Experiment with the curve() function in each level. Incorporate additional randomness to the control points. It may help to not draw the leaves while you work on the branches.
Experiment with adding additional details to the drawing of another level. Maybe thicken the limbs? Maybe have one leaf in 100 draw as a small flower instead of a leaf?
Cycling through randomly generated trees is fun, but it can be more satisfying to focus on one tree and watch it evolve.
To create the animation, we will want to remove the noLoop() function from the draw loop. This will allow the tree to be redrawn, but each time a completely new random tree is be generated.
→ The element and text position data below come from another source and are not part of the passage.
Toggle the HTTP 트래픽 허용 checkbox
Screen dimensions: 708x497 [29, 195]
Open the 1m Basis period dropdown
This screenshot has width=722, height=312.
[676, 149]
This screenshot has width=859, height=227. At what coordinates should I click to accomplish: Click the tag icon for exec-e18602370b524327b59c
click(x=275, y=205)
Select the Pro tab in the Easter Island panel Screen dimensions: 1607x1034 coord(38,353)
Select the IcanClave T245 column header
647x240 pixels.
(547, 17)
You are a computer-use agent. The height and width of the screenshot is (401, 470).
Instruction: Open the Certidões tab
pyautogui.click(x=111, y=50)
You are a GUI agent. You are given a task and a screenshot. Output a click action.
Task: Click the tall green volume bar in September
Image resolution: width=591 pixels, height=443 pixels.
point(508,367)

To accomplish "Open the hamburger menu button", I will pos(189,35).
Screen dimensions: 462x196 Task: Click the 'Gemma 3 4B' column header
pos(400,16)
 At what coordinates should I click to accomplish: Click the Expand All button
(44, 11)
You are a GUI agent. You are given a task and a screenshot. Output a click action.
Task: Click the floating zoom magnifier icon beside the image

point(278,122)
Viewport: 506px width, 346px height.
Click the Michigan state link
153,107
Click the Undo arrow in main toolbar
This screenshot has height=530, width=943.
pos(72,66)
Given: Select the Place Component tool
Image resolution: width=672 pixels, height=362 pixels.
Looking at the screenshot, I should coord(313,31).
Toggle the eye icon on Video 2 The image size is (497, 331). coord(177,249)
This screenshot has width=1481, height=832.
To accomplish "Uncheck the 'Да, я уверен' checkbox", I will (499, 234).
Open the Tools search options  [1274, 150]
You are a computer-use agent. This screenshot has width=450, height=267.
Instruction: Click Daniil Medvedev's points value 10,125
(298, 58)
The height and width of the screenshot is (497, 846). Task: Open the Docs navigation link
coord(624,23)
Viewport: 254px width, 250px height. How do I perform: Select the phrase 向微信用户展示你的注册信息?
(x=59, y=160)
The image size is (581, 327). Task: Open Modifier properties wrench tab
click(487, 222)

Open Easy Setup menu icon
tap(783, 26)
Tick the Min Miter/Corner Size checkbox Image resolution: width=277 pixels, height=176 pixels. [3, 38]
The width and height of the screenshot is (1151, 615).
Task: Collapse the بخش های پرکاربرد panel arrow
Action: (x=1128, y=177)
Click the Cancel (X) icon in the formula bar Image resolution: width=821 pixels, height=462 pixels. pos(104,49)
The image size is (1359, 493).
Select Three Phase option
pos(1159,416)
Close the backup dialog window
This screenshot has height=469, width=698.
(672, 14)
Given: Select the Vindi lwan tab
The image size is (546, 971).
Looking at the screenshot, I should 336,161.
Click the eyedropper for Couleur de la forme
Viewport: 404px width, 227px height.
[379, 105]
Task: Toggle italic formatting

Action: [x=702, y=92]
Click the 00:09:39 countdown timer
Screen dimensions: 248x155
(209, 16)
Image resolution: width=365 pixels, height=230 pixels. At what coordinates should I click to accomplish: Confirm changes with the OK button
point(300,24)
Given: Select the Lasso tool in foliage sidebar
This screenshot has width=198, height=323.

To have the same random values chosen each time through the loop we use the randomSeed() function along with a global variable to hold the seedValue. This value is updated in the mousePressed() function.
The other major change is a new global variable sway. This variable is updated each frame (line 32) using a mathematical function selected to look nice and breezy. This variable is then used in lines 35 and 77 to change the angle of each limb, branch, twig and leaf on the tree. Scaling factors based on the level and split values make the effect more believable.
Try changing the way sway is calculated or how it is used in generating the tree.
Add a couple more trees by adding additional drawBranch() functions in the draw loop to make an animated grove.
The use of recursion in code makes it easy to generate large structures that are self-similar over many levels. The key to successful use of recursion is recognizing self-similarity in unfamiliar places. Cities built of neighborhoods built of houses, or galaxies built of stars, or coastlines built of bays and inlets all make for interesting explorations in recursive generation.